» Activity
In the records below, begin at the line that has "Where should I click to: Switch" and stop after the line that has "Task: Open the See docs link"; quote those lines verbatim and nothing more.

┄┄┄┄┄┄┄┄┄┄┄┄┄┄┄┄┄┄┄┄

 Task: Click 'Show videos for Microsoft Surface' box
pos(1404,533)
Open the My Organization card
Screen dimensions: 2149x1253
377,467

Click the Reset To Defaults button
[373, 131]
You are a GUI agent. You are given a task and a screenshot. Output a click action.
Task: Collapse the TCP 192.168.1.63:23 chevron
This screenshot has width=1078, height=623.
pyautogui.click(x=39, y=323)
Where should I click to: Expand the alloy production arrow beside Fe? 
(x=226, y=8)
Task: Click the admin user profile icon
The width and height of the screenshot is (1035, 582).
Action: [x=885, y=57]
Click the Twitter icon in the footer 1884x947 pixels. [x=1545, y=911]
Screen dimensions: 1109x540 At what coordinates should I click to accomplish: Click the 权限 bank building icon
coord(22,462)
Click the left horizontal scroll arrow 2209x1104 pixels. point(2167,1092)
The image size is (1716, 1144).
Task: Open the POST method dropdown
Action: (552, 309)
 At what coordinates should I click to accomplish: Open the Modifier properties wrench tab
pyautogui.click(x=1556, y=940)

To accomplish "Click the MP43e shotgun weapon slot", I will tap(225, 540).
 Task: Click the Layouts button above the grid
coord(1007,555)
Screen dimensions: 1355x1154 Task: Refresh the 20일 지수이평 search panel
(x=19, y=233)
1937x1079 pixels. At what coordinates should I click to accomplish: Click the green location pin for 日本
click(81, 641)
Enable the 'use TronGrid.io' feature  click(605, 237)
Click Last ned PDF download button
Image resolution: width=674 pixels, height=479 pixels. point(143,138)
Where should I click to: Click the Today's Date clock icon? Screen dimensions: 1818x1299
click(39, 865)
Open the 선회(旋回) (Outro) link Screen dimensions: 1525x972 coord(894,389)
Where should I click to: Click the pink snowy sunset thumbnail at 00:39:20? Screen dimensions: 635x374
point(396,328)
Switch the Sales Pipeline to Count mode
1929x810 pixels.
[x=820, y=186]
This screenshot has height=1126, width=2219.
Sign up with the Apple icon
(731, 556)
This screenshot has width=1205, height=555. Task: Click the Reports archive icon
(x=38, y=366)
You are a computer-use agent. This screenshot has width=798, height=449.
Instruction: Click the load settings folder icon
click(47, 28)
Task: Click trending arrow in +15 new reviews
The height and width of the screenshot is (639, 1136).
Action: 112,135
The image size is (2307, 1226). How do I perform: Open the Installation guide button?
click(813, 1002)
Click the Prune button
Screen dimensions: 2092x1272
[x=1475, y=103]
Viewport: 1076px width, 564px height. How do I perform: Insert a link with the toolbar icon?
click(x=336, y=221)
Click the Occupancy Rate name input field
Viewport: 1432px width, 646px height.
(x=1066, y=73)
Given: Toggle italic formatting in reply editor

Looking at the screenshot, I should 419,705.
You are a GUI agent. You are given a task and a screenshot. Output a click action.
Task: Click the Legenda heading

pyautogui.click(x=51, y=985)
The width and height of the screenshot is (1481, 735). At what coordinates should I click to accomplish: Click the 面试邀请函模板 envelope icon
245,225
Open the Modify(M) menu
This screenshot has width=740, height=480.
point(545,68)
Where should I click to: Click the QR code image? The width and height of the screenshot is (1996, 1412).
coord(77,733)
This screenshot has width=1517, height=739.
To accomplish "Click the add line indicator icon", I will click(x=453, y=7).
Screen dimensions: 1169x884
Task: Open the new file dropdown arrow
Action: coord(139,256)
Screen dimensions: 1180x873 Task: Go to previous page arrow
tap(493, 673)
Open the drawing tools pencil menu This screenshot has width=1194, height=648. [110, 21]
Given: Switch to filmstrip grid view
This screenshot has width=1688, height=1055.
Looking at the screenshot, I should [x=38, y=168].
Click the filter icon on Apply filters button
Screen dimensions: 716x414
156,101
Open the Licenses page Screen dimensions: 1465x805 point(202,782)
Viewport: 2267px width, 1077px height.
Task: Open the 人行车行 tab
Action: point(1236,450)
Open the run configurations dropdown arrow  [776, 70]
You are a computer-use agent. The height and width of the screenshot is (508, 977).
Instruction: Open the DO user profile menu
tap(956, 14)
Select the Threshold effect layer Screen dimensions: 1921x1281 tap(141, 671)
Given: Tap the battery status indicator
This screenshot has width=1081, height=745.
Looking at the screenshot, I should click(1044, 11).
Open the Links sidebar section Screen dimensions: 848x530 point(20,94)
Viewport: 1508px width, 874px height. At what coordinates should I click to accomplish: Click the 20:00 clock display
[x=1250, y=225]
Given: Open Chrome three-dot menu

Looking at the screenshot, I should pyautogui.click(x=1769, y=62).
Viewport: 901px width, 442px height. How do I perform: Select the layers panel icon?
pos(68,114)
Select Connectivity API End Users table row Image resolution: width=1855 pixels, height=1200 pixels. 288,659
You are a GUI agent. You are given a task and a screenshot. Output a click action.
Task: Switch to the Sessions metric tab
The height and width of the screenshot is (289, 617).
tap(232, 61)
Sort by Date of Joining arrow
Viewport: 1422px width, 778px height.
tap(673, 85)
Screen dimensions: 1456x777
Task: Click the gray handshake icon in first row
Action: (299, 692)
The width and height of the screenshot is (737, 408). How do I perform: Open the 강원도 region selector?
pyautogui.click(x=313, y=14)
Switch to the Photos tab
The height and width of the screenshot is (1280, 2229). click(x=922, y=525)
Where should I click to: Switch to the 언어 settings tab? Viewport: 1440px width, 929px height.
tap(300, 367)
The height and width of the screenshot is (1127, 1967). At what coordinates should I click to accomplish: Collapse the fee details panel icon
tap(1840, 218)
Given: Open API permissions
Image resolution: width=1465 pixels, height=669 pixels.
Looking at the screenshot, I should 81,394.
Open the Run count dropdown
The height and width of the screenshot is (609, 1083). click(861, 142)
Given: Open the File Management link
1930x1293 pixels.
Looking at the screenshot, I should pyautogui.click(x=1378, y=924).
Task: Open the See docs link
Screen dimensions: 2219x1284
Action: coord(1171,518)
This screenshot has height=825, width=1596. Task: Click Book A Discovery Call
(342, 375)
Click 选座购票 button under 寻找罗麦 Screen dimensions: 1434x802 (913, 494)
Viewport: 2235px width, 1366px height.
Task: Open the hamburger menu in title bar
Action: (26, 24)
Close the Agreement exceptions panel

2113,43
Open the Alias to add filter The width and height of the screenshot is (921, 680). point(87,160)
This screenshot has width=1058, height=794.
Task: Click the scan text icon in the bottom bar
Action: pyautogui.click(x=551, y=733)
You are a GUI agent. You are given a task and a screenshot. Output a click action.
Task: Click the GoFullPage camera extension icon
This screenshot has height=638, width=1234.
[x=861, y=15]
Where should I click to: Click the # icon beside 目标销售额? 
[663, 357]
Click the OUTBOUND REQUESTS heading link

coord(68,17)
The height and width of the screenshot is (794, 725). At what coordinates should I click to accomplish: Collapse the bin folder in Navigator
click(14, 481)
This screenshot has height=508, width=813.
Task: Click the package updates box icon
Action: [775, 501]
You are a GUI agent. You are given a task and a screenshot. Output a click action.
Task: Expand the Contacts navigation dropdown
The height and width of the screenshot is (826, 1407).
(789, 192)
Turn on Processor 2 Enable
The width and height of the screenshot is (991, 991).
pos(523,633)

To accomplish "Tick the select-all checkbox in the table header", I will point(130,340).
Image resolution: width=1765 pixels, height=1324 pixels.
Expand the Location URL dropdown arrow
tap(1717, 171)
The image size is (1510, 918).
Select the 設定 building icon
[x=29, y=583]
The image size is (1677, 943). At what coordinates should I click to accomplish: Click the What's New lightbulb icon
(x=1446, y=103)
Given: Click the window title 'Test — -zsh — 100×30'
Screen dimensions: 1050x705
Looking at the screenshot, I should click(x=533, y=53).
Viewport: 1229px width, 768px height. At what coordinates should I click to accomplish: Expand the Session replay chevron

┄┄┄┄┄┄┄┄┄┄┄┄┄┄┄┄┄┄┄┄

» Solution for this task
Where should I click to: Switch to the 언어 settings tab? Viewport: 1440px width, 929px height.
tap(300, 367)
The height and width of the screenshot is (1127, 1967). At what coordinates should I click to accomplish: Collapse the fee details panel icon
tap(1840, 218)
Given: Open API permissions
Image resolution: width=1465 pixels, height=669 pixels.
Looking at the screenshot, I should 81,394.
Open the Run count dropdown
The height and width of the screenshot is (609, 1083). click(861, 142)
Given: Open the File Management link
1930x1293 pixels.
Looking at the screenshot, I should pyautogui.click(x=1378, y=924).
Task: Open the See docs link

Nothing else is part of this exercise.